■ **Supplied entries**
Begin

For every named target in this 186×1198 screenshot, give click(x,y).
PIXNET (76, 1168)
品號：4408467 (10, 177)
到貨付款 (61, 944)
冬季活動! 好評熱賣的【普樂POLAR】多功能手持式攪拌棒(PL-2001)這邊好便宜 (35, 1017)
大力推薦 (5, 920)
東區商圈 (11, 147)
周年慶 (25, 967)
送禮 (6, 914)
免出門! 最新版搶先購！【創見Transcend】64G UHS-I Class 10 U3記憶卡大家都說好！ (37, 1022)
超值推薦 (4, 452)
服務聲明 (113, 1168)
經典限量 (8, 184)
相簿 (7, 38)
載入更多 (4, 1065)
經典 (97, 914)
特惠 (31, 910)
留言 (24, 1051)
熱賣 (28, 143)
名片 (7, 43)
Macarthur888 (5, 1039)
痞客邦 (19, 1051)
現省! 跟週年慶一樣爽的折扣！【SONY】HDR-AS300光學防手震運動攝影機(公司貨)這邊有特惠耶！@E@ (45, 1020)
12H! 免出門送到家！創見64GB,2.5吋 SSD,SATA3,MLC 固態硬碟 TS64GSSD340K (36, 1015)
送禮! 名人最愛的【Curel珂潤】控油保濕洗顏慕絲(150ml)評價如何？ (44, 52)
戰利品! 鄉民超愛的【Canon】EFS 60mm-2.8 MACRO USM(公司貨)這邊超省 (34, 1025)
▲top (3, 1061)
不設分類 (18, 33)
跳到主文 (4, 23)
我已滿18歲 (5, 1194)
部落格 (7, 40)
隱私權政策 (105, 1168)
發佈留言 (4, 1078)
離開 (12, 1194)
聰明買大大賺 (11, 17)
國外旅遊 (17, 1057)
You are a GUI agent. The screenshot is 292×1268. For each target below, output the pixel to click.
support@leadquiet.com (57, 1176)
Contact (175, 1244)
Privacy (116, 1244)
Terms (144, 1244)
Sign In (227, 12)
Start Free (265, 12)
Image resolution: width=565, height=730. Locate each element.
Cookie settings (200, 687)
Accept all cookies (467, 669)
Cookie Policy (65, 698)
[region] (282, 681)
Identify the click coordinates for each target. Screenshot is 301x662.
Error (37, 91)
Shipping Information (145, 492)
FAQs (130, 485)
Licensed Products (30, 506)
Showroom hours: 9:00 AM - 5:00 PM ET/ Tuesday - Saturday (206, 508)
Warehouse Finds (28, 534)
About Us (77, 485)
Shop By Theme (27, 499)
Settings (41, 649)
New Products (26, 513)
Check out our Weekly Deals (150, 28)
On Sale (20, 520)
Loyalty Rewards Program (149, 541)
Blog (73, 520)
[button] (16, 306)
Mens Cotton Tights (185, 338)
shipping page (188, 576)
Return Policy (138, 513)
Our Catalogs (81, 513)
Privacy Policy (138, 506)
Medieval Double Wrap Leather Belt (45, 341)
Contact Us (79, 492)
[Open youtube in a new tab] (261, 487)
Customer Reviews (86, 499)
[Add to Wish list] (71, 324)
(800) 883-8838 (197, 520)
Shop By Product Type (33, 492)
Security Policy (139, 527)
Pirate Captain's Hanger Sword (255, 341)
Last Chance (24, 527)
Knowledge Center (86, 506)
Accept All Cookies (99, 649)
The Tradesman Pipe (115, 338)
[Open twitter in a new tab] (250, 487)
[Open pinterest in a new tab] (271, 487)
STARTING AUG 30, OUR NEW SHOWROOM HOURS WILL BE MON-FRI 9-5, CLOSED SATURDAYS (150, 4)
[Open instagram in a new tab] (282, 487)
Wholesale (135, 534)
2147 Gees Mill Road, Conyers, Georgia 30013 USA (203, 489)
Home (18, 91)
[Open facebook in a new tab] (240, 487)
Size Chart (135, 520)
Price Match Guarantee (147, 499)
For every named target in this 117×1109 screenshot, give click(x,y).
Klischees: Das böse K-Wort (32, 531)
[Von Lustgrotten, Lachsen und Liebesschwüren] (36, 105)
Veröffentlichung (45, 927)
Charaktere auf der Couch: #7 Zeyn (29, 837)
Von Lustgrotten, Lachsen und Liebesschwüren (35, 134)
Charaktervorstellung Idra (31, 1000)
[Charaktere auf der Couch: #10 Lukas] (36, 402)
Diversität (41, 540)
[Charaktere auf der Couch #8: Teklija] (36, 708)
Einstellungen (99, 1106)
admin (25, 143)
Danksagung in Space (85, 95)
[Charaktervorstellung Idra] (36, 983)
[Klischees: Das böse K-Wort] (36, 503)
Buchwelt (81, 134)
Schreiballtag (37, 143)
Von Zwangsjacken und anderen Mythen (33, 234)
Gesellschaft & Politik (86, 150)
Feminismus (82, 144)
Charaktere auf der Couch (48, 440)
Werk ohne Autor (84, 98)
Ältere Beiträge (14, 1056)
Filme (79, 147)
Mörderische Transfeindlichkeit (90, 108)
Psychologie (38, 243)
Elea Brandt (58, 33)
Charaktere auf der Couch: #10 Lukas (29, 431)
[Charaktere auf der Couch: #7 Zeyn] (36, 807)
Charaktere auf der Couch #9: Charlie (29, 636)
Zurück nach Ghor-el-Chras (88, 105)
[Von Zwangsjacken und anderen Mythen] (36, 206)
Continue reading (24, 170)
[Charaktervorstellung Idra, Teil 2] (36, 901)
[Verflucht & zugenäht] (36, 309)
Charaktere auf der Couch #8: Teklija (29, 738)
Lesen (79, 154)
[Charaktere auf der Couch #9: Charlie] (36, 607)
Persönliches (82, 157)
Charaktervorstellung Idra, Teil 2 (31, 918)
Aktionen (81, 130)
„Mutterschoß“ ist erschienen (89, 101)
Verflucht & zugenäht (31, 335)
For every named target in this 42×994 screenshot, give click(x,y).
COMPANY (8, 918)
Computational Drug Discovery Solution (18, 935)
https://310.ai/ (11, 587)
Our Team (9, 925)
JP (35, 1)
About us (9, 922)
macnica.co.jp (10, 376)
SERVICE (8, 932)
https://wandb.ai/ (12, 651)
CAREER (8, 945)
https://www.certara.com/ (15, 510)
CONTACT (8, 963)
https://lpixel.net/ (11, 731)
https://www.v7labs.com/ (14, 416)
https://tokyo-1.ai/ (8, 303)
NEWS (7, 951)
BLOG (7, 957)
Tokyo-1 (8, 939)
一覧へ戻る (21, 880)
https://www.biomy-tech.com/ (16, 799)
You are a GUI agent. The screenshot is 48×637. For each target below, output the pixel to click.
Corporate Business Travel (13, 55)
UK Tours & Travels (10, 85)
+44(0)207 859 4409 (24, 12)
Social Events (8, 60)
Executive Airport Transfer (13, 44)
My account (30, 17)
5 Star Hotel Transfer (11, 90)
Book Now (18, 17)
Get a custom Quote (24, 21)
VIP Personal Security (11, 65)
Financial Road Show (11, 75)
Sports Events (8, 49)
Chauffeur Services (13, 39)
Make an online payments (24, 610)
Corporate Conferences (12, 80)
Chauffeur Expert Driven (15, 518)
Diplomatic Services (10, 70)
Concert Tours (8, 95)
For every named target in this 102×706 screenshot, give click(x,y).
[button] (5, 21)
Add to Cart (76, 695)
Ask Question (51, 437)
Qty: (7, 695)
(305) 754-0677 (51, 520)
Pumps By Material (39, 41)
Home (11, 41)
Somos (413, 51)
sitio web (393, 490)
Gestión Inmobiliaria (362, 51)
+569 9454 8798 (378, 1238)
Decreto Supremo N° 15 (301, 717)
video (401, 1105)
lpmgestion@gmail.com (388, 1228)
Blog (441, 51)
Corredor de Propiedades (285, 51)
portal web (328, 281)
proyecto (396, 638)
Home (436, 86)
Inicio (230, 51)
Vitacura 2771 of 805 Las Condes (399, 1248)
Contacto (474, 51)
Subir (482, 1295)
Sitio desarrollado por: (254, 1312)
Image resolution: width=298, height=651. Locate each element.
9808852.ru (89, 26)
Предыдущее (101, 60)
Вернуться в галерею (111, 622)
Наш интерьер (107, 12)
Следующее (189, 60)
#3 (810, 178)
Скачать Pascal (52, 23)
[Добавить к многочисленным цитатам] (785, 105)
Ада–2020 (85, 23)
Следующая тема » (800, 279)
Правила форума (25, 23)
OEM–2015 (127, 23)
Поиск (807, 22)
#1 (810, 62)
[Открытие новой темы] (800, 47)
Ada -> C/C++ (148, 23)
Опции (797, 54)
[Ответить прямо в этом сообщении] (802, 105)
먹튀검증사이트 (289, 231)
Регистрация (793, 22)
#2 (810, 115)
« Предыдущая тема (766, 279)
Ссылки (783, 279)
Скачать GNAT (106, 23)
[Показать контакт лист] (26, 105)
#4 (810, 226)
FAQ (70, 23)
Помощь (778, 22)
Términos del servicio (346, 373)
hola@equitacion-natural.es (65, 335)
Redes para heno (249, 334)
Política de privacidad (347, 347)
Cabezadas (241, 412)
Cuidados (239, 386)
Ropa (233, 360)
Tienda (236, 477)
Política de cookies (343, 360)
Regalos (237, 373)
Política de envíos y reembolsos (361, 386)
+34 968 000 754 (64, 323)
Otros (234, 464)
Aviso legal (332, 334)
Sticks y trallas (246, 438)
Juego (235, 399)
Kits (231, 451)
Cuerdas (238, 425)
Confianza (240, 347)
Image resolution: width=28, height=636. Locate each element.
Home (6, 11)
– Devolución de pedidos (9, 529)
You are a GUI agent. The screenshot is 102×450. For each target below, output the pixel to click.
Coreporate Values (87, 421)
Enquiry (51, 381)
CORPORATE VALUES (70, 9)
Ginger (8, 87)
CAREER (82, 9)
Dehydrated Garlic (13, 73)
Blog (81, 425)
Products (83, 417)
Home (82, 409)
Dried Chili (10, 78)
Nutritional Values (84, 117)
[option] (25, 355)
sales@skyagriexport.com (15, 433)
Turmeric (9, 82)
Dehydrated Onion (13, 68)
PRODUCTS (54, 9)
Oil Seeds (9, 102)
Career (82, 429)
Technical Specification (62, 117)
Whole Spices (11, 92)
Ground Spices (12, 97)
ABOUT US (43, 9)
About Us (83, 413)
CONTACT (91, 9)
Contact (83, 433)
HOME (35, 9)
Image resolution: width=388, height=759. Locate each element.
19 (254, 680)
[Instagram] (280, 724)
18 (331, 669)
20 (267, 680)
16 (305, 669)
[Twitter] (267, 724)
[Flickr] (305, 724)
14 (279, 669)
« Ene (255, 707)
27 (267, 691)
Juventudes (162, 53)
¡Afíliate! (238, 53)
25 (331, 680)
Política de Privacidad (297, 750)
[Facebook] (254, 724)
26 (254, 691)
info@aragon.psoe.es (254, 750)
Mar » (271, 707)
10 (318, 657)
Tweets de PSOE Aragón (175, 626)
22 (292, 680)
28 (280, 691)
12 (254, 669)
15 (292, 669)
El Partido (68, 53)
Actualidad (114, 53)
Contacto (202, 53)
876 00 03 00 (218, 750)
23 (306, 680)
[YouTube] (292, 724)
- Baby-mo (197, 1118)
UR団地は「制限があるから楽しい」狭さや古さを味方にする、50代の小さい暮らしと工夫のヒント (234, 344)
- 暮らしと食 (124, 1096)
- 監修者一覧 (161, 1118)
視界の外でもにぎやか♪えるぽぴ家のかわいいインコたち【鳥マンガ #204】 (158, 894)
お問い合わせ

End

■ **What you should do**
Copy out, without any change, the part of the listing that opens with the line containing "Charaktervorstellung Idra, Teil 2 (31, 918)" and closes with the line containing "Corredor de Propiedades (285, 51)", including both of those lines.

■ **Written solution**
Charaktervorstellung Idra, Teil 2 (31, 918)
Aktionen (81, 130)
„Mutterschoß“ ist erschienen (89, 101)
Verflucht & zugenäht (31, 335)
For every named target in this 42×994 screenshot, give click(x,y).
COMPANY (8, 918)
Computational Drug Discovery Solution (18, 935)
https://310.ai/ (11, 587)
Our Team (9, 925)
JP (35, 1)
About us (9, 922)
macnica.co.jp (10, 376)
SERVICE (8, 932)
https://wandb.ai/ (12, 651)
CAREER (8, 945)
https://www.certara.com/ (15, 510)
CONTACT (8, 963)
https://lpixel.net/ (11, 731)
https://www.v7labs.com/ (14, 416)
https://tokyo-1.ai/ (8, 303)
NEWS (7, 951)
BLOG (7, 957)
Tokyo-1 (8, 939)
一覧へ戻る (21, 880)
https://www.biomy-tech.com/ (16, 799)
You are a GUI agent. The screenshot is 48×637. For each target below, output the pixel to click.
Corporate Business Travel (13, 55)
UK Tours & Travels (10, 85)
+44(0)207 859 4409 (24, 12)
Social Events (8, 60)
Executive Airport Transfer (13, 44)
My account (30, 17)
5 Star Hotel Transfer (11, 90)
Book Now (18, 17)
Get a custom Quote (24, 21)
VIP Personal Security (11, 65)
Financial Road Show (11, 75)
Sports Events (8, 49)
Chauffeur Services (13, 39)
Make an online payments (24, 610)
Corporate Conferences (12, 80)
Chauffeur Expert Driven (15, 518)
Diplomatic Services (10, 70)
Concert Tours (8, 95)
For every named target in this 102×706 screenshot, give click(x,y).
[button] (5, 21)
Add to Cart (76, 695)
Ask Question (51, 437)
Qty: (7, 695)
(305) 754-0677 (51, 520)
Pumps By Material (39, 41)
Home (11, 41)
Somos (413, 51)
sitio web (393, 490)
Gestión Inmobiliaria (362, 51)
+569 9454 8798 (378, 1238)
Decreto Supremo N° 15 (301, 717)
video (401, 1105)
lpmgestion@gmail.com (388, 1228)
Blog (441, 51)
Corredor de Propiedades (285, 51)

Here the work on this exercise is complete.